L’énergie avec laquelle Valérie Jousseaume nourrit ce récit, fait acte d’une défiance à l’égard de l’urbanisation liée à la modernisation des modes de vie. Si sa critique de l’effacement de la notion du « rural » par l’INSEE semble avoir été entendu avec la publication récente d’une nouvelle approche de la ruralité, toutefois perfectible selon l’économiste O.Bouba-Olga, son intention dépasse le seul biais statistique. Sa remise en cause d’un certain « Leviathan » de l’urbain et du modèle centre/périphérie ouvre l’horizon d’un nouveau cadre conceptuel sur le rôle de la campagne.
Perçue comme un lieu d’habitat, cette ruralité désirée est décrite sous l’angle des besoins humains en réinterrogeant la célèbre pyramide de Maslow au profit de l’investissement des travaux de Kenrick et al. complétés par les réflexions d’Hannah Arendt. Ainsi, cette troisième partie apporte une profondeur conceptuelle à la notion de lieu habité en opposition à la segmentation des espaces par usages marquée par le prisme dominant, issu de la modernité, accordé au travail et à la consommation. La revendication de Valérie Jousseaume sur la « notion de ‘‘droit au village’’ réouvre une perspective pour interroger le lieu et la proximité physique dans la construction d’un collectif social ». Ainsi, elle nourrit la réflexion prospective sur la tendance sociétale, amplifiée avec la crise du CoVID19, de reconquête de la campagne par les classes créatives. En revanche, pas n’importe quelle campagne comme l’évoque le sociologue Jean Viard au travers de son analyse permanente de « l’esprit des lieux » dans ses ouvrages, dont le dernier où il met en évidence une estimation sur 2020-2021 que « 10% des français sont en train de changer de vie« .

▶ _Consigne_
Citez le passage de l’extrait choisi compris entre « L’énergie avec laquelle » et « de la campagne. », bornes incluses.

▶ _Données fournies_

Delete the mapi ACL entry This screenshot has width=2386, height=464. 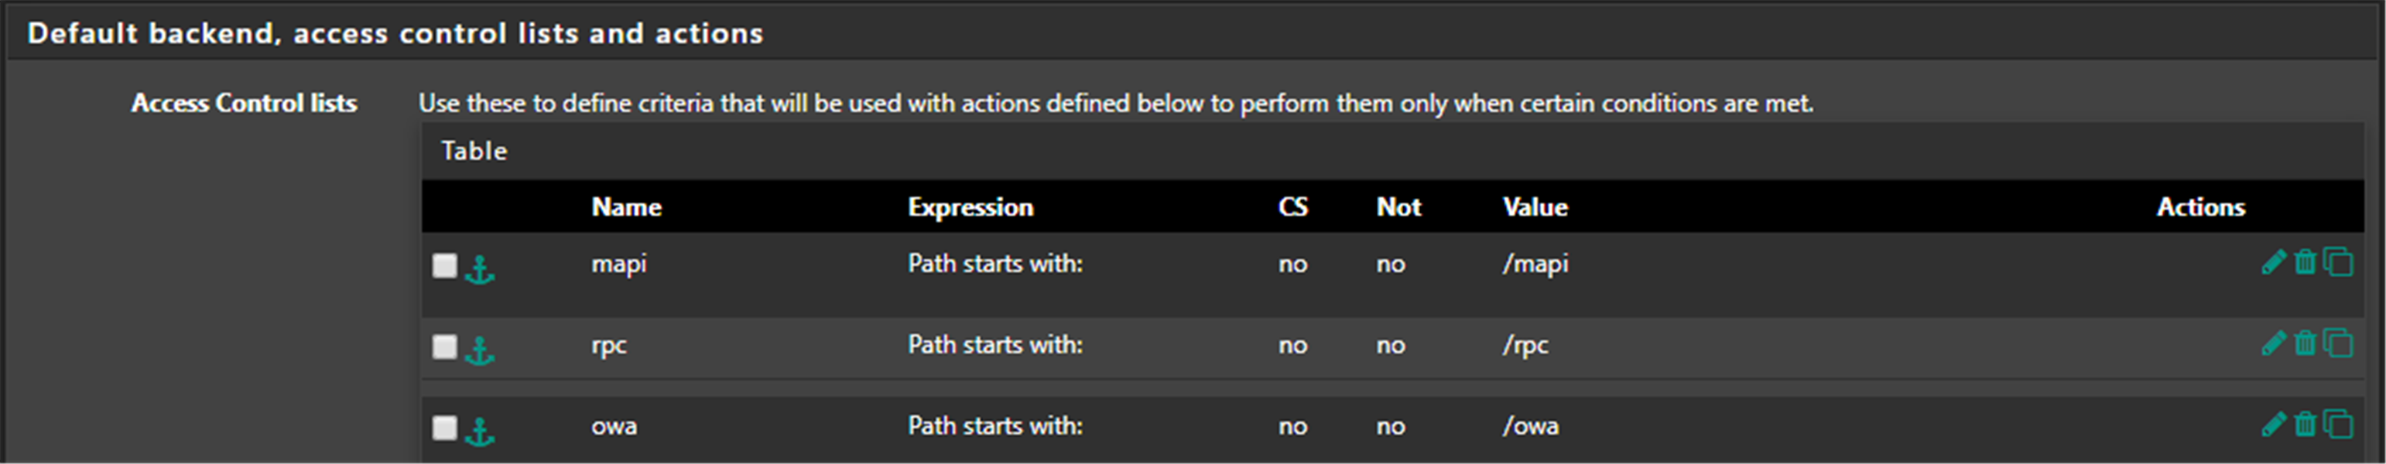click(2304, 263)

* * *

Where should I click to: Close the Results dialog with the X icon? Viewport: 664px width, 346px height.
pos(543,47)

▶ _Réponse finale_
L’énergie avec laquelle Valérie Jousseaume nourrit ce récit, fait acte d’une défiance à l’égard de l’urbanisation liée à la modernisation des modes de vie. Si sa critique de l’effacement de la notion du « rural » par l’INSEE semble avoir été entendu avec la publication récente d’une nouvelle approche de la ruralité, toutefois perfectible selon l’économiste O.Bouba-Olga, son intention dépasse le seul biais statistique. Sa remise en cause d’un certain « Leviathan » de l’urbain et du modèle centre/périphérie ouvre l’horizon d’un nouveau cadre conceptuel sur le rôle de la campagne.